Source:理学院英文网  Time:2021-09-23  Page Views:249

Recently, the prestige journal Advanced Functional Materials published online the latest research results entitled Triple Enzyme-Regulated Molecular Hydrogels for Carrier-Free Delivery of Lonidamine by the team of Professor Wenying Zhong from China Pharmaceutical University. Professor Wenying Zhong and associate research professor Keming Xu are the co-corresponding authors of this article. The PhD student of class 2018 Can Wu is the first author, and China Pharmaceutical University is the sole corresponding organization of this article. The paper could be read online: https://doi.org/10.1002/adfm.202104418.

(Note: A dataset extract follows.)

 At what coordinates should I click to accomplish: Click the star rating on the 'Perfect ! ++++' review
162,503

There are a variety of highly expressed enzymes in the tumor microenvironment, and these enzymes are essential for the occurrence, development and metastasis of tumors. Because enzymes exist in multiple organelles in cancerous cells, they are considered to be undruggable by small molecule drugs. In recent years, the use of enzymes to regulate supramolecular self-assembly and to construct drug-carrying hydrogel systems becomes one of the new strategies in tumor diagnosis and treatment. Among them, enzyme-instructed self-assembly utilizes the alkaline phosphatase or other highly expressing enzymes to trigger the self-assembly of small peptide molecules and formation of nanofibers for selectively killing of cancerous cells. Since self-assembled peptide nanofibers show excellent targeting function and biocompatibility, they have attracted much attention in tumor diagnosis and treatment.

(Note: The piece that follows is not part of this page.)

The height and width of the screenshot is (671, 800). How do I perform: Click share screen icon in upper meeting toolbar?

In view of this, the Zhong team designed a triple enzyme-responsive self-assembling peptide derivative LND-1p-ES for carrier-free delivery of lonidamine (denoted as LND hereafter). The structure of LND-1p-ES consists of: (i) LND as the capping group that can not only enhances the self-assembling capability of peptides, but also releases the pure drug LND slowly under the action of intracellular proteases; (ii) a Gly-Phe-Phe-Tyr sequence, used to enhance the self-assembling capability of the peptide derivative; (iii) a phosphorylated tyrosine part, as the substrate of alkaline phosphatase (ALP); (iv) a succinate monoester part, as the substrate of esterase (CES). Since ALP is located in the cell membrane and cytoplasm, and CES is mainly located in the cytoplasm, the high expression of ALP and CES in cancerous cells enables the spatiotemporal control of the intracellular self-assembly of LND-1p-ES. The ALP on the cell membrane first catalyzes the conversion of LND-1p-ES to LND-1-ES, triggering the primary self-assembly. After that, LND-1p-ES/LND-1-ES enters the cytoplasm and is converted into hydrogelator LND-1-OH under the combined action of intracellular ALP and CES. The latter forms a dense nanofiber network in the cell, that not only interferes with the assembly of actin and increase the ROS levels in cancerous cells, but also serves as a drug reservoir for slow release of LND under the action of intracellular proteases, thereby ablating mitochondrial function and inducing cell death.

The main innovation of this research lies in the design of LND-1p-ES that integrates the drug and the carrier in a single molecule, which exploits three enzymes to precisely regulate the self-assembling process. Comparing to the pure drug (LND), or single/none enzyme responsive hydrogels, the LND-1p-ES hydrogel treatment demonstrates significant anti-cancer efficacy in vivo and in vitro. In addition, LND-1p-ES hydrogel is less irritating at the injection site, and shows satisfactory biocompatibility in animal studies. This study utilizes a variety of enzymes that are highly expressed in cancerous cells to enhance the anti-cancer efficacy of lonidamine, which provides a general strategy for the construction of peptide-based nanomaterials for drug delivery applications. In future, other signaling molecules existing in the disease/lesion sites can be used to regulate the self-assembling behavior of peptide-drug conjugates, which shows great promise in the development of disease-targeted functional soft materials.

This research is funded by the National Natural Science Foundation of China (No. 51973234, 21775165), Basic Research Program of Jiangsu Province (No. BK20191326) and a Double First-Class Subject Project of China Pharmaceutical University (No. CPU2018GY25).